If we envision channels as pores, how can we account for the selectivity of the channel to specific ions? A larger pore should admit any ion less than a maximal size for the pore, so it is hard to image the nature of the selectivity filter. Because of this, many people discounted the ideas of channels in favor of a transporter, which would bind the ion selectivity and then, through conformational changes, move the ion across (much like the Na/K ATPase we discussed in the previous guide). This model could not, however, account for the incredible rates of ion flux across the membrane. Selectivity can be accounted for by a channel that contains a narrow opening that acts as an ion sieve. The ion looses most of its hydration sphere and would form specific interactions with amino acid side chains in the pore region. Such an interaction would be transient and not too tight since the ion must pass through the membrane. As we will see later, these ion channels:

  • pass ions down a concentration gradient in a thermodynamically favorable process
  • are specific for certain ions (although a few are less selective and will pass Na, K, Ca, and Mg ions)

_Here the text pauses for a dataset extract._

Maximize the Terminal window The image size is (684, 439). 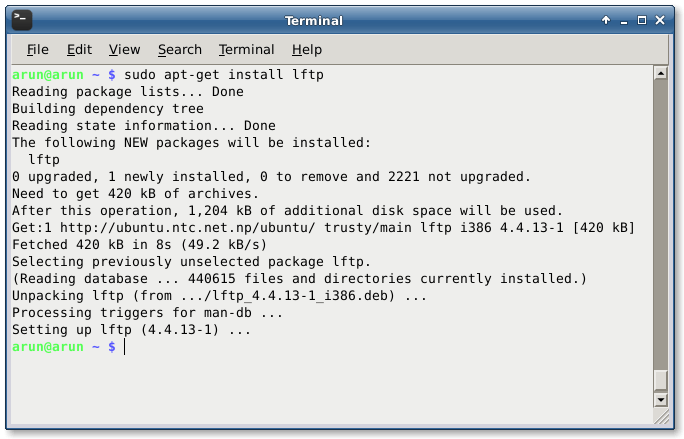click(642, 20)
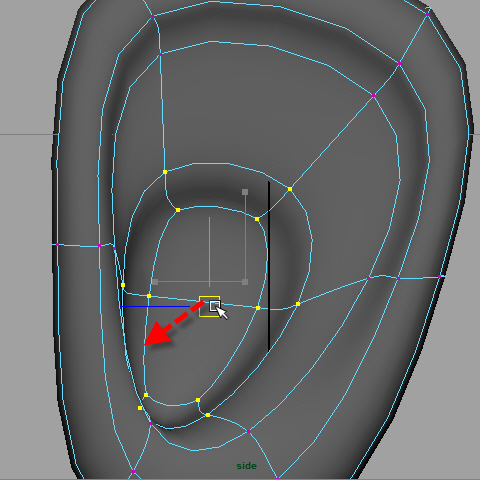Click the yellow center manipulator box
The image size is (480, 480).
(x=209, y=306)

  • allow ion flow through either ungated or gated channels
  • saturate with increasing ion concentration (even though as concentration increases, the ions have a greater thermodynamic drive to pass through the channel). This is consistent with binding of the ion at a selectivity filter in the narrow part of the pore. The Kd for the interaction is usually in the mM range and indicates weak binding with large dissociation rate constants (\(k_{off}\)).